The European Union defines and translates into 24 languages common chemistry terms: https://echa-term.echa.europa.eu/ .
If a teacher is uncertain which words to highlight from an article or chapter, s/he may want to copy and paste the text or chapter summary in Vocabgrabber: https://www.visualthesaurus.com/vocabgrabber/. The site will generate a key word list based on that specific input. A similar site that also allows teachers and students to construct quizzes based on “difficult words” is Rewordify: http://rewordify.com/index.php.

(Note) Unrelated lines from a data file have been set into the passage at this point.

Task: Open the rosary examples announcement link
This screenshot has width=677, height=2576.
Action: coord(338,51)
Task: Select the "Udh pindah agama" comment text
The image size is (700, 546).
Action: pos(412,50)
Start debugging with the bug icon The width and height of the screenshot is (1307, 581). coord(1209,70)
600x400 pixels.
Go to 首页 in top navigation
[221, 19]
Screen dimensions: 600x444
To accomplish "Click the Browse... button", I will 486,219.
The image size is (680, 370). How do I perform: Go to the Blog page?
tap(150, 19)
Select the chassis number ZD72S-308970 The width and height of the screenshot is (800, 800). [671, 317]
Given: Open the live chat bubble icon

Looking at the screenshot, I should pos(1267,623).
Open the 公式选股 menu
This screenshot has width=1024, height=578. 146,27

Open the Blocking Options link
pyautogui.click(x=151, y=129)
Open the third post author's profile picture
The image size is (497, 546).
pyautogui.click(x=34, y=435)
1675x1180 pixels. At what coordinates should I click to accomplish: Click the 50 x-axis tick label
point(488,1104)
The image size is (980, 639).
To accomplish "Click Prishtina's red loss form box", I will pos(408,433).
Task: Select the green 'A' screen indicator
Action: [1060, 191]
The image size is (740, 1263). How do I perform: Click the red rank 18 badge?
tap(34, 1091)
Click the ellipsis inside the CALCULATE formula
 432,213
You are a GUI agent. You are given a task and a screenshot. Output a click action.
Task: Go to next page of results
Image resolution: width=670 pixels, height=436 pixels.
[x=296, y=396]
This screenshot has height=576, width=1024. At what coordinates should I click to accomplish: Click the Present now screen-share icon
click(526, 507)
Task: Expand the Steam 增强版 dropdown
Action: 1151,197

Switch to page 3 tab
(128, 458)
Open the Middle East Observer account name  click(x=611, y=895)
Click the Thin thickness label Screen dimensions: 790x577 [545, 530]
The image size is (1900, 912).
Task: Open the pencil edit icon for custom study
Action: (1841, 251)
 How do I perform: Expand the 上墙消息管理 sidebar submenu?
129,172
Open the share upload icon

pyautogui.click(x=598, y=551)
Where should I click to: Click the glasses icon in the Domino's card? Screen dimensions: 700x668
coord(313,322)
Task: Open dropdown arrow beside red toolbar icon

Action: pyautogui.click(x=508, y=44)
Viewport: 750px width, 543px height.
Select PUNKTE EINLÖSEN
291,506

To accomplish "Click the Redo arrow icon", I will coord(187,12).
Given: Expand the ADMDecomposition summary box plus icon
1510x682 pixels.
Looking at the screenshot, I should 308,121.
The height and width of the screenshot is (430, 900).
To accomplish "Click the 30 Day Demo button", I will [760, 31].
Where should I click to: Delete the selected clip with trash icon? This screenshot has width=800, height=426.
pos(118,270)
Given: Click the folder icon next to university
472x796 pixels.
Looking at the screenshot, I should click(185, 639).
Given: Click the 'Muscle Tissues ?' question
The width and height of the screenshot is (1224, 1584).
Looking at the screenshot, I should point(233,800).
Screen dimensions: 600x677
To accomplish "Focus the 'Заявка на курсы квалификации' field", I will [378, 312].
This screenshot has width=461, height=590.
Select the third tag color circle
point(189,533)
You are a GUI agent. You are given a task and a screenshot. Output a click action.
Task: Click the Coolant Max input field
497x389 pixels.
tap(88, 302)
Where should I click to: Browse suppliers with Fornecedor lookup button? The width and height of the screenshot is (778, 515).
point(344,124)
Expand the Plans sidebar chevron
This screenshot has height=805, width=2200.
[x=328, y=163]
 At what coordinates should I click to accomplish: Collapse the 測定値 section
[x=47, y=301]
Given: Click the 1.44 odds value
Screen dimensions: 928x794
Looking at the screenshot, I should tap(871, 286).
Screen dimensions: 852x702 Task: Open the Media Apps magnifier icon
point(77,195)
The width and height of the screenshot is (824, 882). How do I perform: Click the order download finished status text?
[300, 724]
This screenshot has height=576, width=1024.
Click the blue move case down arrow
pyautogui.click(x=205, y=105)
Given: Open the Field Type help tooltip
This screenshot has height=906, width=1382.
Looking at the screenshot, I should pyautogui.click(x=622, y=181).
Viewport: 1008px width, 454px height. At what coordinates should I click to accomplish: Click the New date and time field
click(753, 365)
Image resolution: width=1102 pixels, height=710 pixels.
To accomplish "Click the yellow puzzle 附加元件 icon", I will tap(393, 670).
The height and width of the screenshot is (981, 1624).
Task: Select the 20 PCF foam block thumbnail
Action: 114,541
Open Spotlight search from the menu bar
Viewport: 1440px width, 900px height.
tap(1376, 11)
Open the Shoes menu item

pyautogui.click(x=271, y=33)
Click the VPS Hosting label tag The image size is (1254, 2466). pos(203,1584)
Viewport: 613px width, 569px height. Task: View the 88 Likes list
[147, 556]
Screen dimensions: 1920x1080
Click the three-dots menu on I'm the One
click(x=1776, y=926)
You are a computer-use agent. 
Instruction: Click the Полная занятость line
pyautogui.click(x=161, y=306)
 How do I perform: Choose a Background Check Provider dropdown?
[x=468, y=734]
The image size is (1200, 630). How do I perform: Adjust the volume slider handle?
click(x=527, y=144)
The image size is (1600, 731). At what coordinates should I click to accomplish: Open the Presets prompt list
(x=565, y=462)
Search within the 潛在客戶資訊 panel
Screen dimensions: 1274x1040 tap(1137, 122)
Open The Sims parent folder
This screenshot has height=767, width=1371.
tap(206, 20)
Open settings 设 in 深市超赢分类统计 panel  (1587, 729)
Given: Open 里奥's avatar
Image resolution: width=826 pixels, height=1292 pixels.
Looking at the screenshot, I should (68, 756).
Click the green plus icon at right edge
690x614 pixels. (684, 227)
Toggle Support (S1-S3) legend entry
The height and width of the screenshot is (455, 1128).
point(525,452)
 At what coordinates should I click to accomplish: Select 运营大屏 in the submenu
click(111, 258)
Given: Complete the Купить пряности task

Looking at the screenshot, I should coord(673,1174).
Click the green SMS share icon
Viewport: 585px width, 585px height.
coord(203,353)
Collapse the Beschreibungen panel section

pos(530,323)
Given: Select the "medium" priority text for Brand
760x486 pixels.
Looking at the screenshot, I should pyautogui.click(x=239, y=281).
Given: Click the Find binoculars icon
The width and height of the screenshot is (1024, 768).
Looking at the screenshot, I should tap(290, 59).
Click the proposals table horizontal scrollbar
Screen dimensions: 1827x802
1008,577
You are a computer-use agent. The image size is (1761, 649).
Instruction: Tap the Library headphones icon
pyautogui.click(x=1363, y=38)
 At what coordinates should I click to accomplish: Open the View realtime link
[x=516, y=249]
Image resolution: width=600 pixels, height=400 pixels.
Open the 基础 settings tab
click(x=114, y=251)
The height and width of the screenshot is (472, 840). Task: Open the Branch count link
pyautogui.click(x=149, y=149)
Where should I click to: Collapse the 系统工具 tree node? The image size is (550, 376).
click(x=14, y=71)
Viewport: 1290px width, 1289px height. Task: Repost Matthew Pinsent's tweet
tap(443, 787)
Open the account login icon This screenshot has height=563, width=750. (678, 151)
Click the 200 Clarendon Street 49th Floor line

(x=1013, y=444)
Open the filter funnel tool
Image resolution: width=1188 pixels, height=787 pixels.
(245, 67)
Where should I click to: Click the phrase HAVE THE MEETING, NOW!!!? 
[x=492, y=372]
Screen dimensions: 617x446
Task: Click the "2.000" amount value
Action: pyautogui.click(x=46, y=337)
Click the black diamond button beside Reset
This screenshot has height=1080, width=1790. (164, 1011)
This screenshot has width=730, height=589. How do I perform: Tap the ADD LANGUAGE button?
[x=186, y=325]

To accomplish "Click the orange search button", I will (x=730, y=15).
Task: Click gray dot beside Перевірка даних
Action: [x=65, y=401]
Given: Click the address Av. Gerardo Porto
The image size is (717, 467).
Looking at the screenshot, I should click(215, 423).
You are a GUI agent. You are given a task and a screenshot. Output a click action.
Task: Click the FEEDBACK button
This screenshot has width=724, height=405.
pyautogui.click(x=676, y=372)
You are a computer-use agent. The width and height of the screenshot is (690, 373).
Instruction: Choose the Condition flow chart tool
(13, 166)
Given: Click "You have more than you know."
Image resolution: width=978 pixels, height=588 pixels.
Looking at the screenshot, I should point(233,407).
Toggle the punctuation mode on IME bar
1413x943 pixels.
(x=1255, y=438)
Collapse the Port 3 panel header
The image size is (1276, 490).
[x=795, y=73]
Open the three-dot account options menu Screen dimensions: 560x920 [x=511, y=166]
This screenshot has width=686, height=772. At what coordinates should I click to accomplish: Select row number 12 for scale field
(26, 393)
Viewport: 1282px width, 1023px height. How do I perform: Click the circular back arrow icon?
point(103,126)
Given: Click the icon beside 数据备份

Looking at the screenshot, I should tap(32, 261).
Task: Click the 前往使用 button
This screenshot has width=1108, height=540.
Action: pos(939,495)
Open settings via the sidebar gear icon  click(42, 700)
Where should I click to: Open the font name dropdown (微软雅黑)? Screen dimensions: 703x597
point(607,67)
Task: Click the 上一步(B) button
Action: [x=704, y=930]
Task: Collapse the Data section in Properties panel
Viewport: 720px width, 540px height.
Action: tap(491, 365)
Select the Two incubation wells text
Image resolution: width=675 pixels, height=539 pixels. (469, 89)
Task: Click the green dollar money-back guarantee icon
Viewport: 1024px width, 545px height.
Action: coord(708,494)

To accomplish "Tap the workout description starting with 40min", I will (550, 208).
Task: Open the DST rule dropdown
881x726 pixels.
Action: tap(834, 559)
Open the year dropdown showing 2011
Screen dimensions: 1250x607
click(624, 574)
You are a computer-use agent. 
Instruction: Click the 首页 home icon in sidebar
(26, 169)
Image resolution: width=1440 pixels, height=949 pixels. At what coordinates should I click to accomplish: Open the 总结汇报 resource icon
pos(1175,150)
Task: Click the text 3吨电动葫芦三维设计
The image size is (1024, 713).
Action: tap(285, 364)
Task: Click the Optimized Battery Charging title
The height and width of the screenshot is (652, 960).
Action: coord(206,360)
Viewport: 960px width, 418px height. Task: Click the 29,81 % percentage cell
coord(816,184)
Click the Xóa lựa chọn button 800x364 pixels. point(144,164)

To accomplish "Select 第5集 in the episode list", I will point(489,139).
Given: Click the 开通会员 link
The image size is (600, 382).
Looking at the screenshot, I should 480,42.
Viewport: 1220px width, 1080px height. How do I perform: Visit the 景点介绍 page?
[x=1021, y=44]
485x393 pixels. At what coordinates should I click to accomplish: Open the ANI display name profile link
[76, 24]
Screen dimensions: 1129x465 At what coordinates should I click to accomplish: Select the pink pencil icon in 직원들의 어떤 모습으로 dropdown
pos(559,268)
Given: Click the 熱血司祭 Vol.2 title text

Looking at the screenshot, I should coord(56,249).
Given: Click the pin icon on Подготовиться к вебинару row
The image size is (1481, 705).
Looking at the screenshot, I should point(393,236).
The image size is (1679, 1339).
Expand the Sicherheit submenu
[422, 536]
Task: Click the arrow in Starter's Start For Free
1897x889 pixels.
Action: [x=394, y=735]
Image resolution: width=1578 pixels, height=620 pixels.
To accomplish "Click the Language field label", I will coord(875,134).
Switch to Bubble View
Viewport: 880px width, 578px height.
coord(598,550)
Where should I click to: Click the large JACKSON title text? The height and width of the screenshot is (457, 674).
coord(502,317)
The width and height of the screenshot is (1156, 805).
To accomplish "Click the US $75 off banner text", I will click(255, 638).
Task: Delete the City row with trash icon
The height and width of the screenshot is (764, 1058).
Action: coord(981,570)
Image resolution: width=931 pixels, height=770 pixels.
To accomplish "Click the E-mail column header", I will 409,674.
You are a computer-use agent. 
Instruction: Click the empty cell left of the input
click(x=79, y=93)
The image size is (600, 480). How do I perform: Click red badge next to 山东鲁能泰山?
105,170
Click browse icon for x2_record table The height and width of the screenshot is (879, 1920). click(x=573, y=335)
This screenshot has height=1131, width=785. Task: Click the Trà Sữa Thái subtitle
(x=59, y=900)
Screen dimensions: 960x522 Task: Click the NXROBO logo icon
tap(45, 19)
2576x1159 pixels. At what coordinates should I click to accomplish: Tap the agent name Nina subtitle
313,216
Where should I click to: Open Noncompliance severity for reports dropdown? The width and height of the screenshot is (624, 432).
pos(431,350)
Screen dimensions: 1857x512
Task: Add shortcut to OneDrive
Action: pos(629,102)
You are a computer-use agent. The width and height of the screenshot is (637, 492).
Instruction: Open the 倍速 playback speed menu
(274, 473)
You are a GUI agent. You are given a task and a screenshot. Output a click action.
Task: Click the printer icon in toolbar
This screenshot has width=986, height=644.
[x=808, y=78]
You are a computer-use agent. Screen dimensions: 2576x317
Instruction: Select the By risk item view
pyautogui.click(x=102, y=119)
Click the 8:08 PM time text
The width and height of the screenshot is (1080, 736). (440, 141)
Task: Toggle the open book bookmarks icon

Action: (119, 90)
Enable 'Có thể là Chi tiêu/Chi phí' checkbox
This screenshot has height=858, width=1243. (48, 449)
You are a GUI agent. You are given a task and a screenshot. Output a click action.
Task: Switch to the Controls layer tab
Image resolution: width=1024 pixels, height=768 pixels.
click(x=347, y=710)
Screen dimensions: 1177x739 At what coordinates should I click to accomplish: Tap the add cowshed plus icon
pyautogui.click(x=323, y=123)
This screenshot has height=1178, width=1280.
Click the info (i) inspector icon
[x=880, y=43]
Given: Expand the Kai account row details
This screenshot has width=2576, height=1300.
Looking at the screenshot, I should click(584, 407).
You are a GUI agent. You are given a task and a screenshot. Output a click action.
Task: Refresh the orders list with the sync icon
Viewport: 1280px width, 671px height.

Often Science vocabulary words represent complex concepts. Graphic organizers provide an effective means for individuals with little or no English grammar proficiency to express subject knowledge and concept interrelationships using core content vocabulary only. Typically, such tools utilize few words, and those are clear and easy to translate in context. Still, some newcomers may benefit from the use of the library English/Spanish graphic organizers here: http://www.eduplace.com/graphicorganizer/spanish/. For vocabulary/concept maps (including one for multiple meaning words) and related maps in Spanish, try this site: https://buildingrti.utexas.org/instructional-materials/comprehension-graphic-organizers-spanish.
Multilingual Science Content
As long as students are internalizing the language of science, there is no reason not to encourage them to explore targeted topics in their native languages. The following resources may assist you in guiding their studies. Nonetheless, the first-year instructional foundation must rest on vocabulary acquisition!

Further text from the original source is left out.